-- Excerpt provided follows --
Making matters worse, viewership for League of Legends’ Championship Series, one of the most mainstream leagues in esports, is at a five-year low, according to data aggregated by Esports Charts. As viewership declined, broadcast and streaming deals became less lucrative or less common for US and European esports leagues.  And, while traditional sports teams have been able to get local governments to offset the upfront costs of their operations with tax benefits and subsidies for stadium construction, esports teams weren’t able to get the same deals. Comcast Spectacor, owner of the Philadelphia Fusion Overwatch League team, started work on a $50 million esports arena in 2019 only to have it reimagined as a multiuse dining and retail facility.
-- Excerpt provided concluded --
-- Entries shown follows --
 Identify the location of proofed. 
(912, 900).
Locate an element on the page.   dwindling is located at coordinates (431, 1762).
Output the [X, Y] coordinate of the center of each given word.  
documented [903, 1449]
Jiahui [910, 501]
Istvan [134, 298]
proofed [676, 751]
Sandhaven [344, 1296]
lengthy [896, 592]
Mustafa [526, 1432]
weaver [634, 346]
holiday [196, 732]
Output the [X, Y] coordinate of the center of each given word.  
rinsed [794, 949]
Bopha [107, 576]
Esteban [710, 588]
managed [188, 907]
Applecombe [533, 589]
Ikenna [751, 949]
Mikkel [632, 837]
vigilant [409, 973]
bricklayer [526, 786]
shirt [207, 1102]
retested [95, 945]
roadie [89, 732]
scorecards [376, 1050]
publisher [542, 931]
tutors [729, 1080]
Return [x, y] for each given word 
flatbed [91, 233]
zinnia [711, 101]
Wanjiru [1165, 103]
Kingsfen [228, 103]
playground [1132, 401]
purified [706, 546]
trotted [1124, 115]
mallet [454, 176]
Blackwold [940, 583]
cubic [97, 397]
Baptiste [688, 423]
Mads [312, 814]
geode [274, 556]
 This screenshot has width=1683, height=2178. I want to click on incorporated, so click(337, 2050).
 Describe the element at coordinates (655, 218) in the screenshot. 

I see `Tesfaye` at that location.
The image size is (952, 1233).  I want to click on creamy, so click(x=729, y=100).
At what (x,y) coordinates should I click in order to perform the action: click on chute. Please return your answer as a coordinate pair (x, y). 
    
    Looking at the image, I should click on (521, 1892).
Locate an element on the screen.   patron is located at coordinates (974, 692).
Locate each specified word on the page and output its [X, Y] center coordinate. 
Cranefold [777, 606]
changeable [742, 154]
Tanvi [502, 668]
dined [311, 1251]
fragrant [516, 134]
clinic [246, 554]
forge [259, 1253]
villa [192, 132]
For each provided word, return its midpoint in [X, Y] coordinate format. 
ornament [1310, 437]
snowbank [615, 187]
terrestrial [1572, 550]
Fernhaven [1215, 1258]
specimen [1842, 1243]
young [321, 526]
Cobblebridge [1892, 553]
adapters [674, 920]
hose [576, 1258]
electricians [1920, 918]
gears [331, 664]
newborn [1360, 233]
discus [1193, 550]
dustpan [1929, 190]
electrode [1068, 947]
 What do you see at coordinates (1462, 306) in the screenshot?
-- Entries shown concluded --
*Directions for this task*: Resume the excerpt on declining esports viewership and funding, picking up right after its final sentence. The listing is drawn from a separate source, unrelated to the text.

*Reply to the task*:
All that has left the industry exceedingly reliant on outside investment. Sponsors and advertisers, like BMW and Red Bull, represent 60% of esports organizations’ revenue, according to NewZoo. But a global economic downturn caused the US advertising market to shrink by 7% in the second quarter from a year earlier and esports is not immune. The Overwatch League lost all of its sponsors ahead of the 2022 season, in part due to controversy over sexism at publisher Activision Blizzard.

Some sponsors have turned their attention to increasingly popular gaming influencers—namely Twitch streamers and YouTube creators like Tyler “Ninja” Blevins—who are better-positioned to capitalize on viewers’ attention than esports teams focused on competing and winning tournament prize pools. Live gaming viewership on Twitch and YouTube Gaming boomed over the pandemic while esports leagues struggled under lockdowns. Misfits’ Spoont said selling the the League of Legends European Championship slot was part of a strategy to expand the group’s emphasis on partnering with top creators like Minecraft YouTuber Toby “Tubbo” Smith and “QTCindarella.” Influencers are also a better bang for the buck than esports  teams, whose players’ salaries can be as high as seven figures. This year, salaries in the League of Legends Championship Series declined for the first time in years, according to two people with knowledge of the situation.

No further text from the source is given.